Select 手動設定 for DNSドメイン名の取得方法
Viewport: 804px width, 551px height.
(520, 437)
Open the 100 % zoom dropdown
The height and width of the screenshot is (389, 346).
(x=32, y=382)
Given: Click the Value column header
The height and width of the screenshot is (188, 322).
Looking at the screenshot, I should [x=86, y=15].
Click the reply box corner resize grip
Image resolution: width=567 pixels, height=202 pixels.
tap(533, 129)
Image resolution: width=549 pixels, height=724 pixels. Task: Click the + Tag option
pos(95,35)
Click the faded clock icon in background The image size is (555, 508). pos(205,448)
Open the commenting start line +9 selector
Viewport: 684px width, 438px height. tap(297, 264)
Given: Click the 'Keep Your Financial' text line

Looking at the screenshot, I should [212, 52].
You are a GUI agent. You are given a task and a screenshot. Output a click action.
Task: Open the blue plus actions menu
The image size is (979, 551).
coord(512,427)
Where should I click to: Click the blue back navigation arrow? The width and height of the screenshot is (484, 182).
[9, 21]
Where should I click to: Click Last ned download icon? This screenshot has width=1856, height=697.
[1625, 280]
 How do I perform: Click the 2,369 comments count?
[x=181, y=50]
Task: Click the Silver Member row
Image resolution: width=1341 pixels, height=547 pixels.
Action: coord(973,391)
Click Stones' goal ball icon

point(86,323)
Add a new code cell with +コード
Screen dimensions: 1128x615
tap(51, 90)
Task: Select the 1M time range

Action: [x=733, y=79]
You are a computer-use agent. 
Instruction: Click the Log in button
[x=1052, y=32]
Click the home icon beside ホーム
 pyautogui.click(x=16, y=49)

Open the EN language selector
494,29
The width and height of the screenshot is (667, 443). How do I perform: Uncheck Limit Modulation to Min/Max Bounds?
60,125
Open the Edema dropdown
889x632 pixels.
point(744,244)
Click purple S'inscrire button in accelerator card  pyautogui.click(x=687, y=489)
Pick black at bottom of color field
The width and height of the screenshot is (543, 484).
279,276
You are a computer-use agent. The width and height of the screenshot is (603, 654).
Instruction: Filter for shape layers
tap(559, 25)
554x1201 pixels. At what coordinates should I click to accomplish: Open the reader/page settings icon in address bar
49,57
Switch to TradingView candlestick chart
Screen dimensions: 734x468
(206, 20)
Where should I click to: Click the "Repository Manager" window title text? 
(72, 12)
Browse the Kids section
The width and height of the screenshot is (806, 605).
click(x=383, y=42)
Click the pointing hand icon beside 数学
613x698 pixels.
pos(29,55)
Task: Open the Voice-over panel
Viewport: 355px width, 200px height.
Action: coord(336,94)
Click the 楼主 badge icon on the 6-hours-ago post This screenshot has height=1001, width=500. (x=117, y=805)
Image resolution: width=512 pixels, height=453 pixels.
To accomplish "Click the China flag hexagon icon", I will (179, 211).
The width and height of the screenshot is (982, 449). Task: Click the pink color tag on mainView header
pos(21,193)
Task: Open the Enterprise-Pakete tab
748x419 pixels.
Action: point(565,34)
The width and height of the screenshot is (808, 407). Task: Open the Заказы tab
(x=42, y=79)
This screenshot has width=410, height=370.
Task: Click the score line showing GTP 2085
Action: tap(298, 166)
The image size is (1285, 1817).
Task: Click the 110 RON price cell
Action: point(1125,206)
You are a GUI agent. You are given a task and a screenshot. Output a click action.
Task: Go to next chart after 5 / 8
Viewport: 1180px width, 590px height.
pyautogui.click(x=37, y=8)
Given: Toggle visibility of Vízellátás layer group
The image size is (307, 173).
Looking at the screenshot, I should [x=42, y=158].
────────
What is required: The data above must be restated word for word.

Task response:
Select 手動設定 for DNSドメイン名の取得方法
Viewport: 804px width, 551px height.
(520, 437)
Open the 100 % zoom dropdown
The height and width of the screenshot is (389, 346).
(x=32, y=382)
Given: Click the Value column header
The height and width of the screenshot is (188, 322).
Looking at the screenshot, I should [x=86, y=15].
Click the reply box corner resize grip
Image resolution: width=567 pixels, height=202 pixels.
tap(533, 129)
Image resolution: width=549 pixels, height=724 pixels. Task: Click the + Tag option
pos(95,35)
Click the faded clock icon in background The image size is (555, 508). pos(205,448)
Open the commenting start line +9 selector
Viewport: 684px width, 438px height. tap(297, 264)
Given: Click the 'Keep Your Financial' text line

Looking at the screenshot, I should [212, 52].
You are a GUI agent. You are given a task and a screenshot. Output a click action.
Task: Open the blue plus actions menu
The image size is (979, 551).
coord(512,427)
Where should I click to: Click the blue back navigation arrow? The width and height of the screenshot is (484, 182).
[9, 21]
Where should I click to: Click Last ned download icon? This screenshot has width=1856, height=697.
[1625, 280]
 How do I perform: Click the 2,369 comments count?
[x=181, y=50]
Task: Click the Silver Member row
Image resolution: width=1341 pixels, height=547 pixels.
Action: coord(973,391)
Click Stones' goal ball icon

point(86,323)
Add a new code cell with +コード
Screen dimensions: 1128x615
tap(51, 90)
Task: Select the 1M time range

Action: [x=733, y=79]
You are a computer-use agent. 
Instruction: Click the Log in button
[x=1052, y=32]
Click the home icon beside ホーム
 pyautogui.click(x=16, y=49)

Open the EN language selector
494,29
The width and height of the screenshot is (667, 443). How do I perform: Uncheck Limit Modulation to Min/Max Bounds?
60,125
Open the Edema dropdown
889x632 pixels.
point(744,244)
Click purple S'inscrire button in accelerator card  pyautogui.click(x=687, y=489)
Pick black at bottom of color field
The width and height of the screenshot is (543, 484).
279,276
You are a computer-use agent. The width and height of the screenshot is (603, 654).
Instruction: Filter for shape layers
tap(559, 25)
554x1201 pixels. At what coordinates should I click to accomplish: Open the reader/page settings icon in address bar
49,57
Switch to TradingView candlestick chart
Screen dimensions: 734x468
(206, 20)
Where should I click to: Click the "Repository Manager" window title text? 
(72, 12)
Browse the Kids section
The width and height of the screenshot is (806, 605).
click(x=383, y=42)
Click the pointing hand icon beside 数学
613x698 pixels.
pos(29,55)
Task: Open the Voice-over panel
Viewport: 355px width, 200px height.
Action: coord(336,94)
Click the 楼主 badge icon on the 6-hours-ago post This screenshot has height=1001, width=500. (x=117, y=805)
Image resolution: width=512 pixels, height=453 pixels.
To accomplish "Click the China flag hexagon icon", I will (179, 211).
The width and height of the screenshot is (982, 449). Task: Click the pink color tag on mainView header
pos(21,193)
Task: Open the Enterprise-Pakete tab
748x419 pixels.
Action: point(565,34)
The width and height of the screenshot is (808, 407). Task: Open the Заказы tab
(x=42, y=79)
This screenshot has width=410, height=370.
Task: Click the score line showing GTP 2085
Action: tap(298, 166)
The image size is (1285, 1817).
Task: Click the 110 RON price cell
Action: point(1125,206)
You are a GUI agent. You are given a task and a screenshot. Output a click action.
Task: Go to next chart after 5 / 8
Viewport: 1180px width, 590px height.
pyautogui.click(x=37, y=8)
Given: Toggle visibility of Vízellátás layer group
The image size is (307, 173).
Looking at the screenshot, I should [x=42, y=158].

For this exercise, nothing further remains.